The CHP guidelines advised riders that they wouldn’t get ticketed if they did not split lanes going more than ten miles an hour faster than other traffic; or if they didn’t split lanes going faster than 40 miles per hour; and if they only split between the far left lanes and if they used reasonable care. California Highway Patrol motorcycle officers regularly split lanes and the intention was to clear up the legal confusion that surrounded the practice.
Then a semi-professional busy body named Kenneth Mandler complained to the California Office of Administrative Law that the CHP had illegally created an “underground regulation.” A majority of non-riders believes that lane splitting is dangerous and that riders need to be protected from their own stupidity. The CHP took down their guidelines and the issue has been in legal limbo for almost two years.
The new law, AB51, was introduced last December, modified last month and approved by the California Assembly on May 28. The new law is now in California Senate where it is expected to pass this year.
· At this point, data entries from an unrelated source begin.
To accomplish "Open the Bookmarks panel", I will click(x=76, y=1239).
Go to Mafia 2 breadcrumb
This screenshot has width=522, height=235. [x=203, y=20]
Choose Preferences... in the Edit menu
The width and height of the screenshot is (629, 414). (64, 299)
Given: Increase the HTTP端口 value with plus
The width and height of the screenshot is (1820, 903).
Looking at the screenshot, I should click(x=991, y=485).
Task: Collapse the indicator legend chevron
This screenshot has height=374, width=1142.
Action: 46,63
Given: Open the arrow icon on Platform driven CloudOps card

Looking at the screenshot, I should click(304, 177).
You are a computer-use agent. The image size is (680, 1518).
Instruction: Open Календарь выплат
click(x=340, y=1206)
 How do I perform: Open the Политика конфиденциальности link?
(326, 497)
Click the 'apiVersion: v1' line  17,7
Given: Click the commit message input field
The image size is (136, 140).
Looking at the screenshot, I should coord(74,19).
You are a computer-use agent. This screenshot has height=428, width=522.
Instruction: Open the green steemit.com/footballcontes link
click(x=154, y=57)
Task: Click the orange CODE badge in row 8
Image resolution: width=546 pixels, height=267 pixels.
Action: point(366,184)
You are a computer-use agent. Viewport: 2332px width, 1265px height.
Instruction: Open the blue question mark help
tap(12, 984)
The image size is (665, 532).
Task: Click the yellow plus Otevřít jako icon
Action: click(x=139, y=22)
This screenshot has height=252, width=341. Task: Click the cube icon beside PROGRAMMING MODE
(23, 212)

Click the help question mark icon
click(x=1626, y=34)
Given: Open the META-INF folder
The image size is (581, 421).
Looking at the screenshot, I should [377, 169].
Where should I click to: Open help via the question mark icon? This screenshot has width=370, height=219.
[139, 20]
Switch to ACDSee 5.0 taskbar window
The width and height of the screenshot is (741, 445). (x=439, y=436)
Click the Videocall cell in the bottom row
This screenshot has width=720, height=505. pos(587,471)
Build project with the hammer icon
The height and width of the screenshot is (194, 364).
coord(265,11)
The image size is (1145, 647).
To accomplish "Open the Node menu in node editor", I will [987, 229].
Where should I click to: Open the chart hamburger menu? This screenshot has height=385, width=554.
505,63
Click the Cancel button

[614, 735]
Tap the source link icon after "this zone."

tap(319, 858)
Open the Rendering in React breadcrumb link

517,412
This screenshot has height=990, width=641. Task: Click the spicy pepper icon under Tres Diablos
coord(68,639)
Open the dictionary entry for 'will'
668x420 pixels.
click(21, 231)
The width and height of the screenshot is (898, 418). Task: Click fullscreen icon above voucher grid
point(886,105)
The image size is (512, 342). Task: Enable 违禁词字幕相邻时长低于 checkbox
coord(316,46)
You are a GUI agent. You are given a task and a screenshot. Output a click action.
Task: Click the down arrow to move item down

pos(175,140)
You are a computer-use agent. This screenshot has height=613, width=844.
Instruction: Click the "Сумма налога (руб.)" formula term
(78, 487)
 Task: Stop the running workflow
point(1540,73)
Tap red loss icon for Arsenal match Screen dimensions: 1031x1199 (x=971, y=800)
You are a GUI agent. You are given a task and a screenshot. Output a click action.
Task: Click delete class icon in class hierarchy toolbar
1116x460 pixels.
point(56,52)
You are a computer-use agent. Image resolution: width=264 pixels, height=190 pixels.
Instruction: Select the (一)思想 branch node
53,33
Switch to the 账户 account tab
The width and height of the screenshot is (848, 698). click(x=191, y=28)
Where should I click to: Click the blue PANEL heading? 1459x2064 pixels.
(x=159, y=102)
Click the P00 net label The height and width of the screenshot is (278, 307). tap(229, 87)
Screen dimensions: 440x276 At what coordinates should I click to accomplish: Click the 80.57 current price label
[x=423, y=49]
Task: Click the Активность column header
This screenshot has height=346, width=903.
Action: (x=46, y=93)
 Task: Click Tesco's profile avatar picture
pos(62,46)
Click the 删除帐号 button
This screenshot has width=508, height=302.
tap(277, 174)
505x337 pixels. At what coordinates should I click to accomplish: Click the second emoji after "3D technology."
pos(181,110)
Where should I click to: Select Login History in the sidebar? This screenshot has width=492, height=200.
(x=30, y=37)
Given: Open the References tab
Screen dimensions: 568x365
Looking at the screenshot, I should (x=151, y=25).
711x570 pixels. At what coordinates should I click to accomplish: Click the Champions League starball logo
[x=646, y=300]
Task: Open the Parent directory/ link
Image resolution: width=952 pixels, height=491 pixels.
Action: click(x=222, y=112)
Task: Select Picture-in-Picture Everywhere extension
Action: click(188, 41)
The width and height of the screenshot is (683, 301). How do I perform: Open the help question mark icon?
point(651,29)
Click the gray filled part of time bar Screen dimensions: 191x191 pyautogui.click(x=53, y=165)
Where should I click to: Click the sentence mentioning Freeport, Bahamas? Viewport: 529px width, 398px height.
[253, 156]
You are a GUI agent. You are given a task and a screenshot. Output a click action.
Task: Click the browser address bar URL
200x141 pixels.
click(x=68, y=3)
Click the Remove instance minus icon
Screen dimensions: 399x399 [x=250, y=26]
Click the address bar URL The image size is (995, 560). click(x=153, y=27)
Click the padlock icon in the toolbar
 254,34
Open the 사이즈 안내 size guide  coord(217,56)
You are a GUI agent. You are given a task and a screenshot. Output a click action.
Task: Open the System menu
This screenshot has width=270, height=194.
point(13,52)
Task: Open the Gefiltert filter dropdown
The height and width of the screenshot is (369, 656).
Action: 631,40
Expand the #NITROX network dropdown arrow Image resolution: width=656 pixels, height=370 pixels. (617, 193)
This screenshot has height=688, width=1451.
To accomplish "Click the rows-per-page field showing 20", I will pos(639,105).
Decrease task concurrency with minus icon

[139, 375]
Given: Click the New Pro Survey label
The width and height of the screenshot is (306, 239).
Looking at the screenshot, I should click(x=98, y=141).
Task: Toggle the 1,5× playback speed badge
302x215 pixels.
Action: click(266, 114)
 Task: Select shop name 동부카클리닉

Bill 51 amends two sections of the current California vehicle code. As currently amended it reads:
“Existing law requires, whenever a roadway has been divided into 2 or more clearly marked lanes for traffic in one direction, that a vehicle be driven as nearly as practical entirely within a single lane and not be moved from the lane until the movement can be made with reasonable safety. A violation of the Vehicle Code is a crime. This bill would authorize a motorcycle that has 2 wheels in contact with the ground to be driven between rows of stopped or moving vehicles in the same lane if the motorcycle is not driven at a speed of more than 50 miles per hour and the motorcycle is driven no more than 15 miles per hour faster than the speed of traffic.”
The new law would allow lane splitting on both “divided and undivided streets, roads or highways.”
In the last year Washington, Oregon, Texas, Nevada and Tennessee have all considered new laws that would allow motorcycles to split lanes.